Currently, state-of-the-art modal analyses of already built structures indicate that there is more than one method with which the dynamic properties of buildings can be identified. These methods can be grouped into two main categories: parametric identification, which establishes a simplified mathematical model with which the measured and calculated responses can be compared, and nonparametric identification, which identifies the system by means of transformations, functions, and mathematical processes [20,21]. Some interesting works determining the dynamic response of heritage and modern structures with irregularities using system identification techniques can be consulted in the references [22,23,24,25]. In these works, different approaches are used to identify the main dynamic characteristics using accelerometers installed in the studied buildings. The general objective of this research is to compare both system identification philosophies, ascertain how compatible they are, and generate MATLAB code for both approaches that automate the analysis.

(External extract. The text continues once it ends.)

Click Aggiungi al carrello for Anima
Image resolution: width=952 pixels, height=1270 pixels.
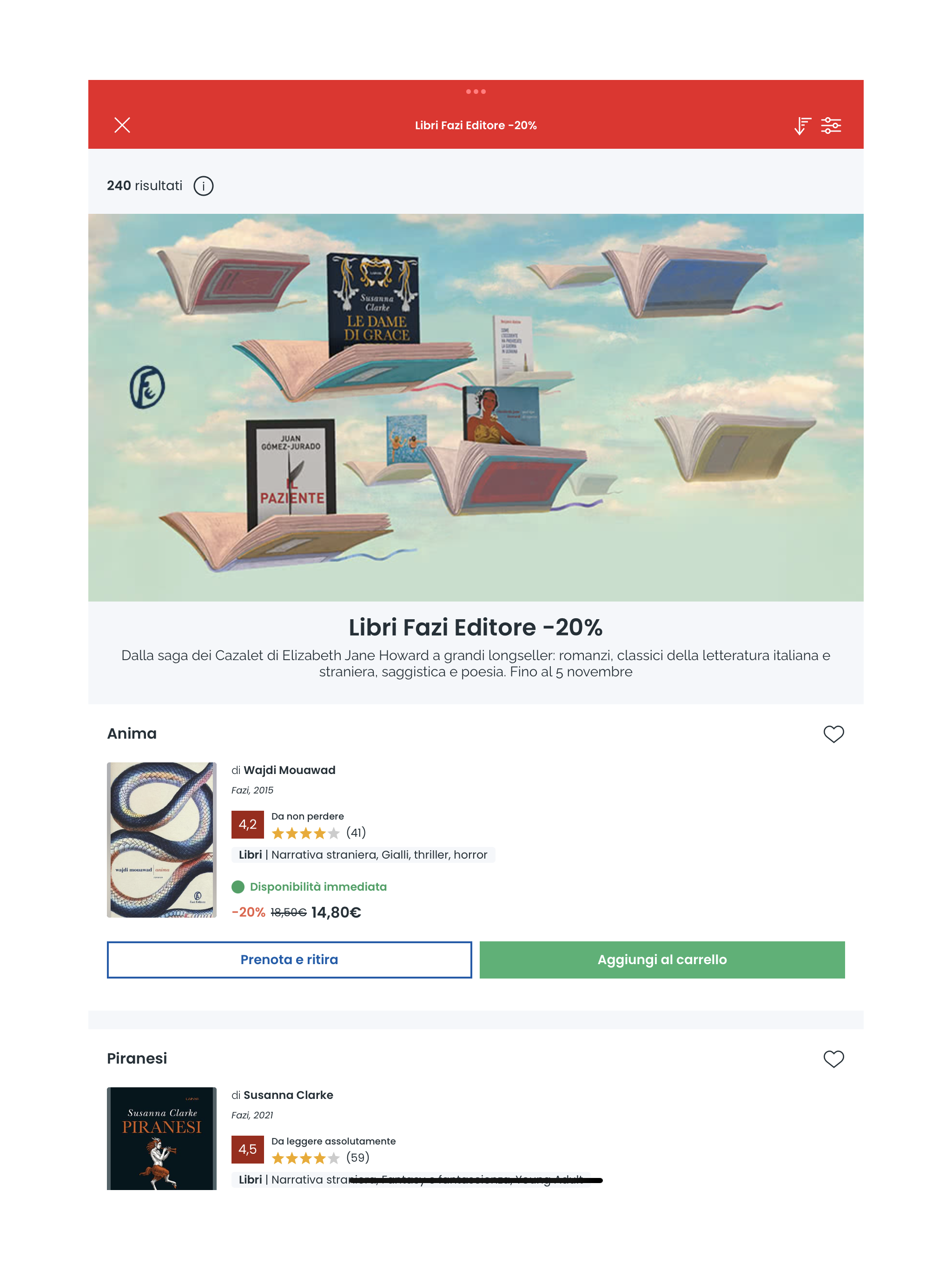click(x=662, y=959)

2. The Building, Temporary Instrumentation and Methodology
An instrumented structure should provide sufficient information to (a) reconstruct the response of the structure in sufficient detail to compare it with the responses predicted by mathematical models and with those observed in laboratories and, thereby improve the models; (b) make it possible to explain the reasons for any damage to the structure; and (c) facilitate decisions to retrofit/strengthen structural systems when warranted [26].
MATLAB codes were generated for each system identification philosophy based on a set of seismic event records. The building’s shaking responses to several aftershocks were recorded during the deployment of the array. Only four of the many response data are utilized in this study. The criterion used for selection was to consider earthquakes with the different magnitudes, hypocenter depths, and epicentral distances. Table 1 lists the specifics seismic events considered herein.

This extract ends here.